**Exercise objective**
In the records below, count the lines that have "Open" and answer with the number alone.

**The records**

───

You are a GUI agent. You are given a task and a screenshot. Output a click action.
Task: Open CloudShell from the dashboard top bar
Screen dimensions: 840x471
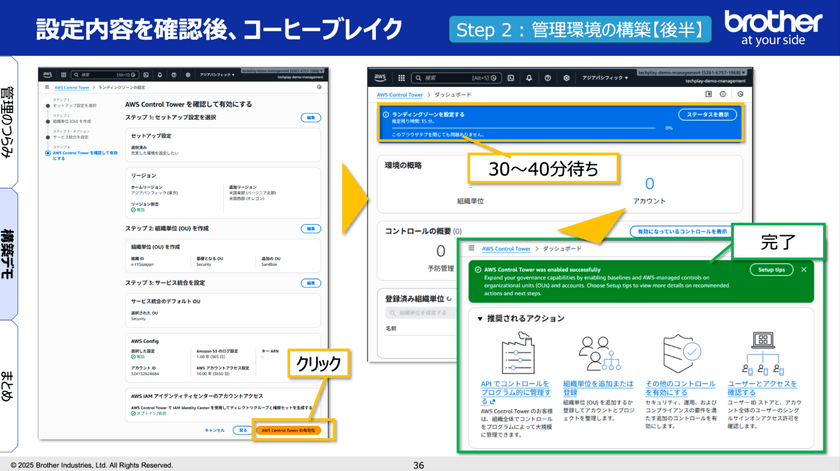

───

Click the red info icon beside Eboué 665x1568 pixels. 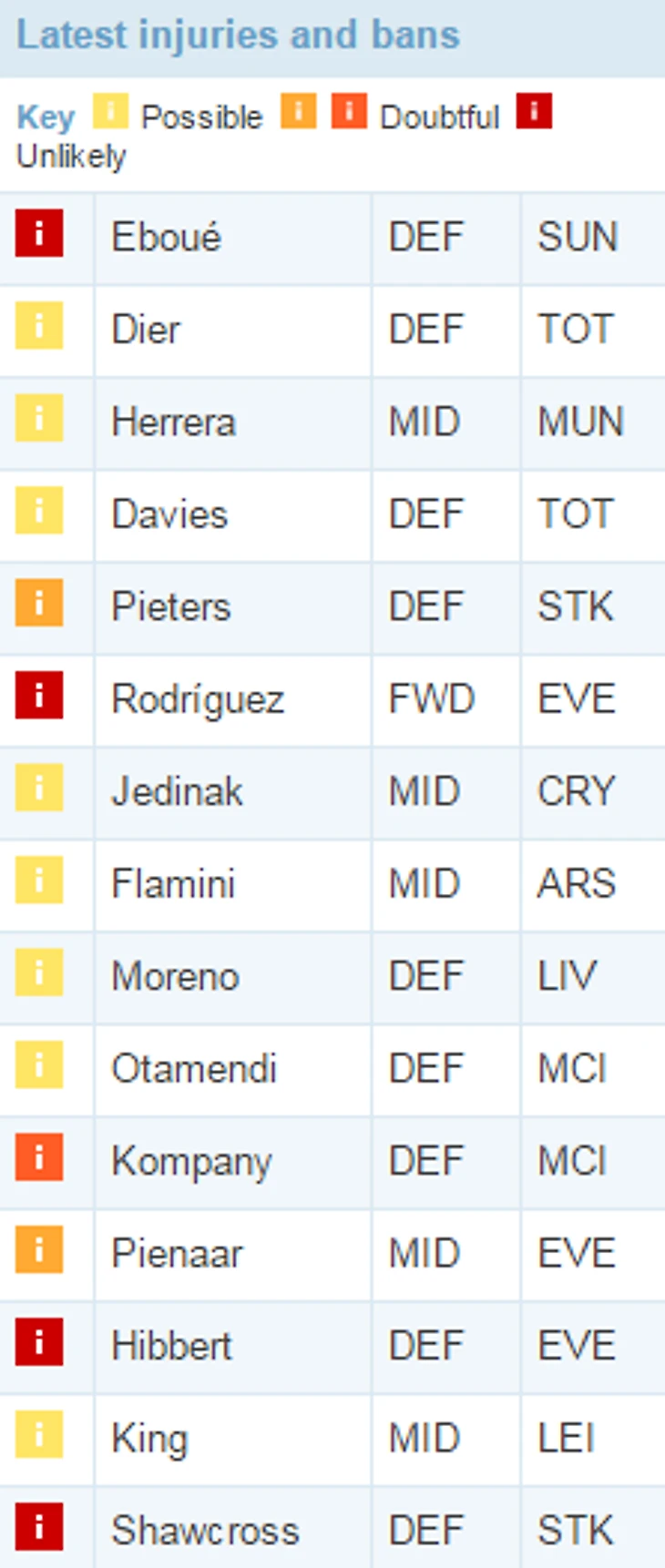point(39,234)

───

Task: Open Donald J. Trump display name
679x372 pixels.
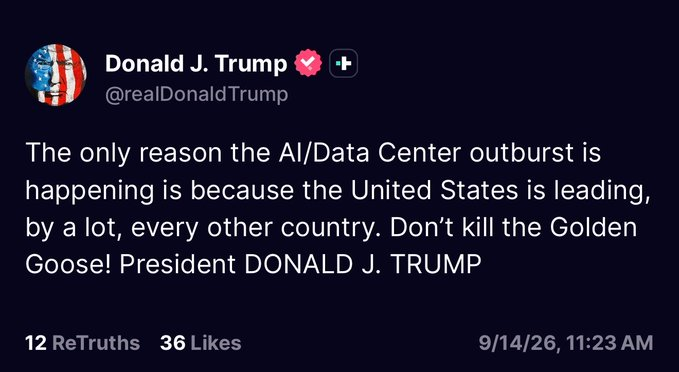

───

**Answer for the task**
2